Regresó al Callao y se realizaron transportes de tropas a Chilca, Ilo y Quilca, pero el 9 de diciembre de 1824 tuvo lugar el combate terrestres de Ayacucho, donde el general Sucre venció a los realistas, el virrey Laserna capituló, firmando el documento de liberación de aquellos territorios, pero cometió un error, pues incluyó en él a los buques españoles, Guruzeta le dijo a Sucre: «mientras no sea vencido en la mar, mis fuerzas seguirán a mis órdenes y no se entregará nada que no sea ganado por la fuerza se las armas.»

Para hacerse cargo de los buques se presentó una división chilena al mando de Blanco Encalada, pero no se le dejó entrar en el puerto, mientras en el navío embarcó de transporte el virrey y varios de los generales y jefes del ejército entre ellos sus jefes, Valdés, Monet, Villalobos y el brigadier de caballería Ferraz, todo dispuesto y acomodados el 5 de enero de 1825, se hicieron a la vela el navío Asía, los bergantines Aquiles y Constante y la fragata de transporte Clarington, con rumbo a las islas Filipinas, mientras la corbeta Ica y el bergantín Pezuela, lo hacían con rumbo al Atlántico y la balandra Real Felipe y el transporte Trinidad a Chiloé.

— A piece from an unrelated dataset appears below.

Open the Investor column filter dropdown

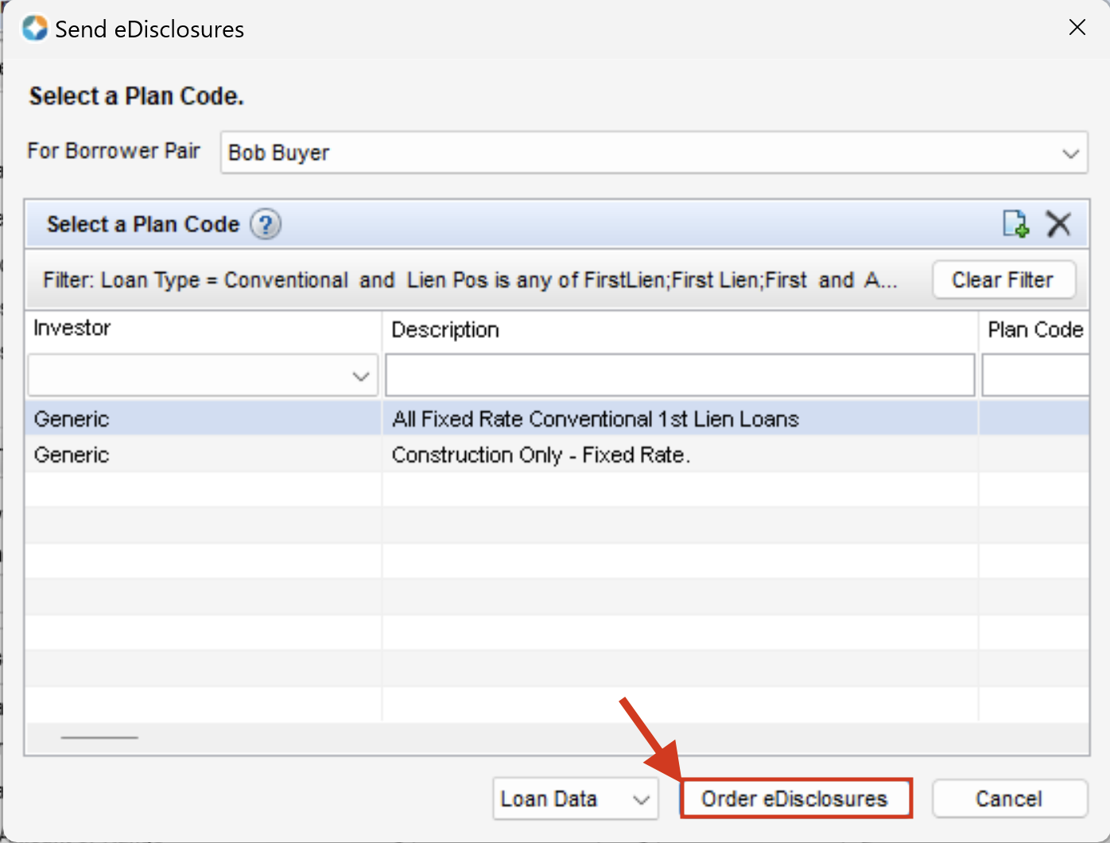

La división de Guruzeta a los dos meses comenzó a faltar el agua, por esta razón se puso rumbo a las islas Marianas y en la rada de Umatag, en la isla de Guajan, capital del archipiélago, pudieron abastecerse de ella y se dispuso a zarpar, el 10 de marzo siendo de noche se dio la orden de levar anclas, pero los que para ello estaban se negaron, hubo un enfrentamiento del que resultó herido por dos golpes de sable en la cabeza, por su efecto le manaba sangre abundantemente, nada más se pudo hacer viéndose obligados a desembarcar todos los procedentes de la península. Igual pasó con el bergantín Constante que se sublevó al mismo tiempo; el Aquiles a los tres días y a la fragata de transporte se le dio fuego para impedir pudiera ser utilizada. Todo porque la mayoría de las dotaciones eran de origen americano y contra ellas, sólo los oficiales algún contramaestre o maestrante y los pocos marineros, se vieron impotentes no pudiendo hacerles frente, siendo los buques marinados y entregados a las marinas de los ex virreinatos del mar del Sur.

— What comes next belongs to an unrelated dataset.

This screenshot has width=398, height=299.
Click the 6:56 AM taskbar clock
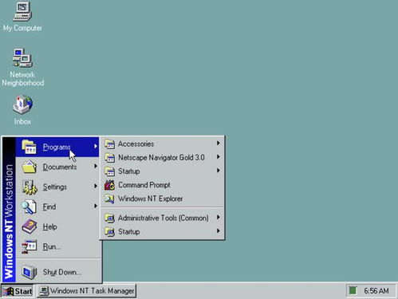(x=376, y=291)
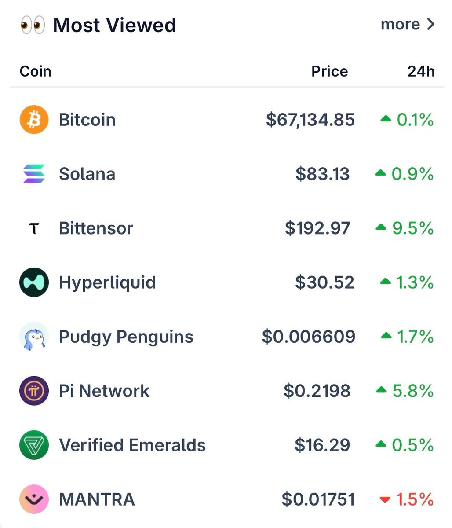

Terminado este primer combate el cirujano pudo atender debidamente a Guruzeta, quien casi ni se dejaba tocar, pero por la pérdida de sangre se quedó muy flojo, momento aprovechado por el facultativo para tratar de parar aquella hemorragia, lo consiguió al poco tiempo. Al recobrar el conocimiento, ordenó a su oficial de órdenes el teniente de navío don Antonio Doral, viajar al puerto de Apra donde seguro habría algún buque para transportar a todos a las islas Filipinas, así consiguió hacerse con el contrato de una fragata británica dedicada a la caza de ballenas llamada Suplay, habló con el patrón y tomó el mando trasladándose al puerto de Umatag, donde embarcaron todos, al estar listos zarparon el 20 de marzo, arribando a Manila el 4 de abril.

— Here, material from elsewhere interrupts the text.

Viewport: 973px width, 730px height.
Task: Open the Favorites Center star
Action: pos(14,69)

En la capital del archipiélago fueron recibos muy amablemente, por no estar herido Armero y otros compañeros embarcaron de transporte en la fragata Sabina, zarpando en enero de 1826 siguiendo la antigua ruta portuguesa doblando el cabo de Buena Esperanza, arribando para realizar escala en el isla de Santa Elena y el 7 de junio seguido fondeaban en la bahía de Cádiz, de esta forma fueron varios los que completaron la vuelta al mundo, una más de las muchas dadas por los españoles.

Bibliografía:

Fernández Duro, Cesáreo.: La Armada Española desde la unión de los reinos de Castilla y Aragón. Est. Tipográfico «Sucesores de Rivadeneyra» 9 tomos. Madrid, 1895-1903.

Paula Pavía, Francisco de.: Galería Biográfica de los Generales de Marina. Imprenta J. López. Madrid, 1873.